◆ **REQUIRED WORK**
Reproduce each line below with no alterations.

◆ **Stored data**

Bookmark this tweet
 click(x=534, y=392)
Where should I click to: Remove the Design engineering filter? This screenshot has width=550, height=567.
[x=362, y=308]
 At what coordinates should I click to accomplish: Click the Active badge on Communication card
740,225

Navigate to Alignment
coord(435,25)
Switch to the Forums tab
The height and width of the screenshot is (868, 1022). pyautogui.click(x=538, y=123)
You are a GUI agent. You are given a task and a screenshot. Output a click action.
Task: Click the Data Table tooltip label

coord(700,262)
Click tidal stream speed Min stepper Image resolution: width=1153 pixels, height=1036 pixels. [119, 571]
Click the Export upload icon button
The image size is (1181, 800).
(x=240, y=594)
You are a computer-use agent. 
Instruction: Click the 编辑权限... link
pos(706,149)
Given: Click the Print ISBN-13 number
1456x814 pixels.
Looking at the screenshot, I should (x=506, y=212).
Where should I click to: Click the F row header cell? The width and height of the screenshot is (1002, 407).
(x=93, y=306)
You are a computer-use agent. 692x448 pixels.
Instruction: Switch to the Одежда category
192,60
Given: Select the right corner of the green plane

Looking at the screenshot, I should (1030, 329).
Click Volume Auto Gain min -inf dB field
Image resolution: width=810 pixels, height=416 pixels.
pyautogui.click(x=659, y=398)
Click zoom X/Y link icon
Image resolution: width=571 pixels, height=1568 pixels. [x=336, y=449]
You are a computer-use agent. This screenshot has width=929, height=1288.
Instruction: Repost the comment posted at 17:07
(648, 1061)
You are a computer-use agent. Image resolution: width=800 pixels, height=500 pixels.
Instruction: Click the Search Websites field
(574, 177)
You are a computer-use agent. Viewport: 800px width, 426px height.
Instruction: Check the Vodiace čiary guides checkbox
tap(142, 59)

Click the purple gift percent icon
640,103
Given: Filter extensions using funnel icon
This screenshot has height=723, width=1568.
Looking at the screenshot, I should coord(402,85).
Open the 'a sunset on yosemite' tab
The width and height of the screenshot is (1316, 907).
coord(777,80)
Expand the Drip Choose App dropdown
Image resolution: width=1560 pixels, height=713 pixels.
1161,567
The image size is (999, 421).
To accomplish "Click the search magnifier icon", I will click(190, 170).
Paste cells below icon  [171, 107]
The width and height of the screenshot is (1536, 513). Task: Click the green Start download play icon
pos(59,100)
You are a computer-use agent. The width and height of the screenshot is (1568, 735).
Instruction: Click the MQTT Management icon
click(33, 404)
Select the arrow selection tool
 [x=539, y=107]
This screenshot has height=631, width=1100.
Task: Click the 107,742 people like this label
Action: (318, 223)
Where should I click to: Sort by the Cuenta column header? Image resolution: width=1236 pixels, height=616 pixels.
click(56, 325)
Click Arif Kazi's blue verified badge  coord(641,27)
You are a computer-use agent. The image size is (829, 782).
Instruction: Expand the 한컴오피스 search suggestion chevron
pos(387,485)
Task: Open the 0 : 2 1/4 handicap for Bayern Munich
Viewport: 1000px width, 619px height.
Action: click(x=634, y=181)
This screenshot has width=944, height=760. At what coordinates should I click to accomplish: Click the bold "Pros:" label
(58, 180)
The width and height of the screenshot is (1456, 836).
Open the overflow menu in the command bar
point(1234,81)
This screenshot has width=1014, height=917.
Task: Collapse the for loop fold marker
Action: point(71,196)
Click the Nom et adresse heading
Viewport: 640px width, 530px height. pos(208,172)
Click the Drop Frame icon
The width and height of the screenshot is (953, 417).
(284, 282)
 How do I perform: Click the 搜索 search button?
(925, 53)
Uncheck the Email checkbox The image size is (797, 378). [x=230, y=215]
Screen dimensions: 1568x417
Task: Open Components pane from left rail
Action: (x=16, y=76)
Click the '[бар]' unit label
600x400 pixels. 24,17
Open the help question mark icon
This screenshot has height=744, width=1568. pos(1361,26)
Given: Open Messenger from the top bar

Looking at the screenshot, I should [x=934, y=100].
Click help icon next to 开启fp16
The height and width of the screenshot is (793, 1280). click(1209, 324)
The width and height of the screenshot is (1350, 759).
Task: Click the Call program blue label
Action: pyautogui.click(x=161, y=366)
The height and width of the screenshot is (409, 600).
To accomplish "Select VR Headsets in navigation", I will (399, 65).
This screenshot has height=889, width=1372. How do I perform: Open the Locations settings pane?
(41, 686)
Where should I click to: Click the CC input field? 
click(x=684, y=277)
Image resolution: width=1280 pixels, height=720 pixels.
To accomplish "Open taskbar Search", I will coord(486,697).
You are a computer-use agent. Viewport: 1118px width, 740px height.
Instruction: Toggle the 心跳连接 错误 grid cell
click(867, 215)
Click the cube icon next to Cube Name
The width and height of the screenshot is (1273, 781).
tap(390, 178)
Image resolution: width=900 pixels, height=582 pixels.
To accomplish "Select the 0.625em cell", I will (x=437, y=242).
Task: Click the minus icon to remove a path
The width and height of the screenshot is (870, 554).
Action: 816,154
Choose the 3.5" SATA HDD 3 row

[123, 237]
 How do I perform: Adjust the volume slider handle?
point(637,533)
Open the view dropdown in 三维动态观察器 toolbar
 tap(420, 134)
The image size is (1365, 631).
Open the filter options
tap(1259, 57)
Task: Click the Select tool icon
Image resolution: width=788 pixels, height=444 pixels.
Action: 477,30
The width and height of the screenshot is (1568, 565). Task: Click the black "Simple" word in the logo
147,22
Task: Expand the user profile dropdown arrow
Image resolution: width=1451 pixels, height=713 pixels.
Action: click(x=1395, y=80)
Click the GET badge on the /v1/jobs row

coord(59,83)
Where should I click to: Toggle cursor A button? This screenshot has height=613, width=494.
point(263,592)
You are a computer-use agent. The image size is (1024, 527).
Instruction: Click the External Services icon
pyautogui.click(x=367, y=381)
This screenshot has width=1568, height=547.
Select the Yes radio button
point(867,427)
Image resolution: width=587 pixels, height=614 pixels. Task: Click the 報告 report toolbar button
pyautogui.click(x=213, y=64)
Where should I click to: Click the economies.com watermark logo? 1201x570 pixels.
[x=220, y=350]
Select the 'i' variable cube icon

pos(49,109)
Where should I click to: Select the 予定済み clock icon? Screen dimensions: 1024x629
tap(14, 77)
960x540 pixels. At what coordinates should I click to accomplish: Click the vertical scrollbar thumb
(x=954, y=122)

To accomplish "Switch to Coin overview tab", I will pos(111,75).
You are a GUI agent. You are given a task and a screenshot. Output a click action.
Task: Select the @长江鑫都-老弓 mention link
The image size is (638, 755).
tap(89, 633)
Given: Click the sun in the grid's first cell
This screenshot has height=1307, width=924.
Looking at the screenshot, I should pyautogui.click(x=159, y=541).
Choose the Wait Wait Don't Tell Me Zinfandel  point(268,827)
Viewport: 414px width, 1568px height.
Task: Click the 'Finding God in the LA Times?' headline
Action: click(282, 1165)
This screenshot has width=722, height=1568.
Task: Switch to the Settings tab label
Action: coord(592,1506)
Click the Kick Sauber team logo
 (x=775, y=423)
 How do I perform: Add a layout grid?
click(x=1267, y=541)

◆ **YOUR SOLUTION**
Bookmark this tweet
 click(x=534, y=392)
Where should I click to: Remove the Design engineering filter? This screenshot has width=550, height=567.
[x=362, y=308]
 At what coordinates should I click to accomplish: Click the Active badge on Communication card
740,225

Navigate to Alignment
coord(435,25)
Switch to the Forums tab
The height and width of the screenshot is (868, 1022). pyautogui.click(x=538, y=123)
You are a GUI agent. You are given a task and a screenshot. Output a click action.
Task: Click the Data Table tooltip label

coord(700,262)
Click tidal stream speed Min stepper Image resolution: width=1153 pixels, height=1036 pixels. [119, 571]
Click the Export upload icon button
The image size is (1181, 800).
(x=240, y=594)
You are a computer-use agent. 
Instruction: Click the 编辑权限... link
pos(706,149)
Given: Click the Print ISBN-13 number
1456x814 pixels.
Looking at the screenshot, I should (x=506, y=212).
Where should I click to: Click the F row header cell? The width and height of the screenshot is (1002, 407).
(x=93, y=306)
You are a computer-use agent. 692x448 pixels.
Instruction: Switch to the Одежда category
192,60
Given: Select the right corner of the green plane

Looking at the screenshot, I should (1030, 329).
Click Volume Auto Gain min -inf dB field
Image resolution: width=810 pixels, height=416 pixels.
pyautogui.click(x=659, y=398)
Click zoom X/Y link icon
Image resolution: width=571 pixels, height=1568 pixels. [x=336, y=449]
You are a computer-use agent. This screenshot has width=929, height=1288.
Instruction: Repost the comment posted at 17:07
(648, 1061)
You are a computer-use agent. Image resolution: width=800 pixels, height=500 pixels.
Instruction: Click the Search Websites field
(574, 177)
You are a computer-use agent. Viewport: 800px width, 426px height.
Instruction: Check the Vodiace čiary guides checkbox
tap(142, 59)

Click the purple gift percent icon
640,103
Given: Filter extensions using funnel icon
This screenshot has height=723, width=1568.
Looking at the screenshot, I should coord(402,85).
Open the 'a sunset on yosemite' tab
The width and height of the screenshot is (1316, 907).
coord(777,80)
Expand the Drip Choose App dropdown
Image resolution: width=1560 pixels, height=713 pixels.
1161,567
The image size is (999, 421).
To accomplish "Click the search magnifier icon", I will click(190, 170).
Paste cells below icon  [171, 107]
The width and height of the screenshot is (1536, 513). Task: Click the green Start download play icon
pos(59,100)
You are a computer-use agent. The width and height of the screenshot is (1568, 735).
Instruction: Click the MQTT Management icon
click(33, 404)
Select the arrow selection tool
 [x=539, y=107]
This screenshot has height=631, width=1100.
Task: Click the 107,742 people like this label
Action: (318, 223)
Where should I click to: Sort by the Cuenta column header? Image resolution: width=1236 pixels, height=616 pixels.
click(56, 325)
Click Arif Kazi's blue verified badge  coord(641,27)
You are a computer-use agent. The image size is (829, 782).
Instruction: Expand the 한컴오피스 search suggestion chevron
pos(387,485)
Task: Open the 0 : 2 1/4 handicap for Bayern Munich
Viewport: 1000px width, 619px height.
Action: click(x=634, y=181)
This screenshot has width=944, height=760. At what coordinates should I click to accomplish: Click the bold "Pros:" label
(58, 180)
The width and height of the screenshot is (1456, 836).
Open the overflow menu in the command bar
point(1234,81)
This screenshot has width=1014, height=917.
Task: Collapse the for loop fold marker
Action: point(71,196)
Click the Nom et adresse heading
Viewport: 640px width, 530px height. pos(208,172)
Click the Drop Frame icon
The width and height of the screenshot is (953, 417).
(284, 282)
 How do I perform: Click the 搜索 search button?
(925, 53)
Uncheck the Email checkbox The image size is (797, 378). [x=230, y=215]
Screen dimensions: 1568x417
Task: Open Components pane from left rail
Action: (x=16, y=76)
Click the '[бар]' unit label
600x400 pixels. 24,17
Open the help question mark icon
This screenshot has height=744, width=1568. pos(1361,26)
Given: Open Messenger from the top bar

Looking at the screenshot, I should [x=934, y=100].
Click help icon next to 开启fp16
The height and width of the screenshot is (793, 1280). click(1209, 324)
The width and height of the screenshot is (1350, 759).
Task: Click the Call program blue label
Action: pyautogui.click(x=161, y=366)
The height and width of the screenshot is (409, 600).
To accomplish "Select VR Headsets in navigation", I will (399, 65).
This screenshot has height=889, width=1372. How do I perform: Open the Locations settings pane?
(41, 686)
Where should I click to: Click the CC input field? 
click(x=684, y=277)
Image resolution: width=1280 pixels, height=720 pixels.
To accomplish "Open taskbar Search", I will coord(486,697).
You are a computer-use agent. Viewport: 1118px width, 740px height.
Instruction: Toggle the 心跳连接 错误 grid cell
click(867, 215)
Click the cube icon next to Cube Name
The width and height of the screenshot is (1273, 781).
tap(390, 178)
Image resolution: width=900 pixels, height=582 pixels.
To accomplish "Select the 0.625em cell", I will (x=437, y=242).
Task: Click the minus icon to remove a path
The width and height of the screenshot is (870, 554).
Action: 816,154
Choose the 3.5" SATA HDD 3 row

[123, 237]
 How do I perform: Adjust the volume slider handle?
point(637,533)
Open the view dropdown in 三维动态观察器 toolbar
 tap(420, 134)
The image size is (1365, 631).
Open the filter options
tap(1259, 57)
Task: Click the Select tool icon
Image resolution: width=788 pixels, height=444 pixels.
Action: 477,30
The width and height of the screenshot is (1568, 565). Task: Click the black "Simple" word in the logo
147,22
Task: Expand the user profile dropdown arrow
Image resolution: width=1451 pixels, height=713 pixels.
Action: click(x=1395, y=80)
Click the GET badge on the /v1/jobs row

coord(59,83)
Where should I click to: Toggle cursor A button? This screenshot has height=613, width=494.
point(263,592)
You are a computer-use agent. The image size is (1024, 527).
Instruction: Click the External Services icon
pyautogui.click(x=367, y=381)
This screenshot has width=1568, height=547.
Select the Yes radio button
point(867,427)
Image resolution: width=587 pixels, height=614 pixels. Task: Click the 報告 report toolbar button
pyautogui.click(x=213, y=64)
Where should I click to: Click the economies.com watermark logo? 1201x570 pixels.
[x=220, y=350]
Select the 'i' variable cube icon

pos(49,109)
Where should I click to: Select the 予定済み clock icon? Screen dimensions: 1024x629
tap(14, 77)
960x540 pixels. At what coordinates should I click to accomplish: Click the vertical scrollbar thumb
(x=954, y=122)

To accomplish "Switch to Coin overview tab", I will pos(111,75).
You are a GUI agent. You are given a task and a screenshot. Output a click action.
Task: Select the @长江鑫都-老弓 mention link
The image size is (638, 755).
tap(89, 633)
Given: Click the sun in the grid's first cell
This screenshot has height=1307, width=924.
Looking at the screenshot, I should pyautogui.click(x=159, y=541).
Choose the Wait Wait Don't Tell Me Zinfandel  point(268,827)
Viewport: 414px width, 1568px height.
Task: Click the 'Finding God in the LA Times?' headline
Action: click(282, 1165)
This screenshot has width=722, height=1568.
Task: Switch to the Settings tab label
Action: coord(592,1506)
Click the Kick Sauber team logo
 (x=775, y=423)
 How do I perform: Add a layout grid?
click(x=1267, y=541)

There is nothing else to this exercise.